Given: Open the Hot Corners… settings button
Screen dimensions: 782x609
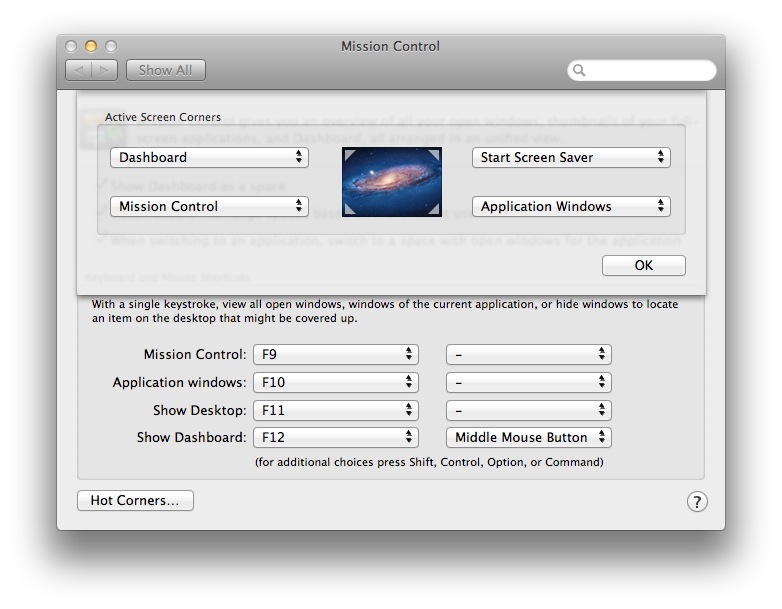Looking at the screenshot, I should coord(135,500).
==
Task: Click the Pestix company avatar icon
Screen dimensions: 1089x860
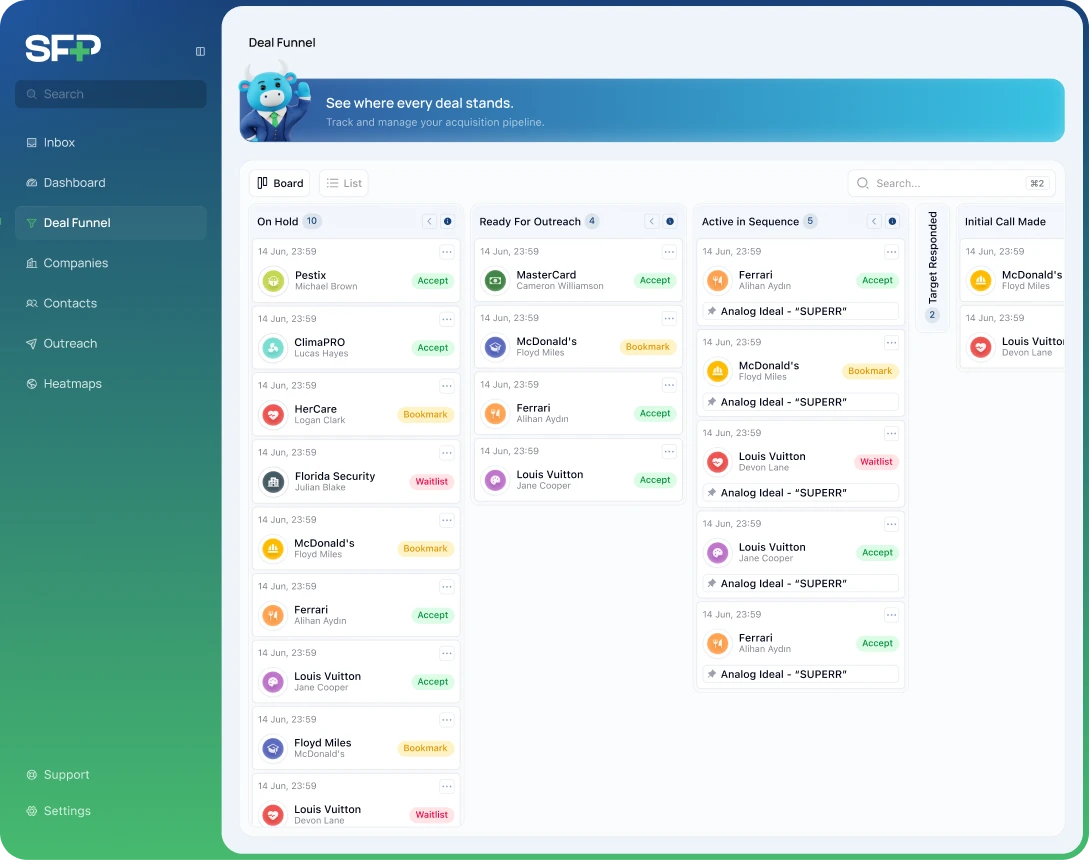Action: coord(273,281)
...
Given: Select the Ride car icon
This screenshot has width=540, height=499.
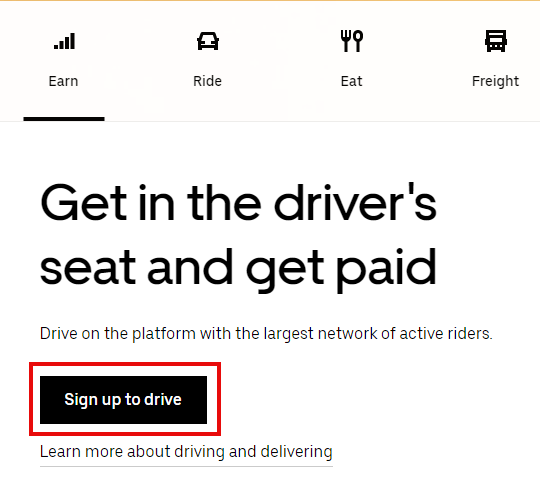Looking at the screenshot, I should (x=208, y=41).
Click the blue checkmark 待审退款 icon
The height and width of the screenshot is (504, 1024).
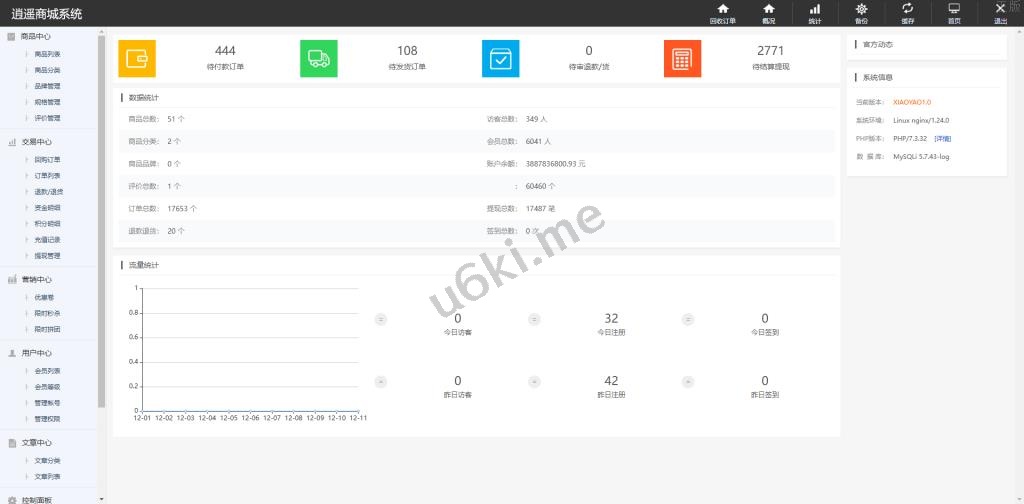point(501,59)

#### CHALLENGE
Show each line from the entries above that contains the word "dimensions", copying the whole line.

#### TASK SOLUTION
Screen dimensions: 782x609
Screen dimensions: 1089x860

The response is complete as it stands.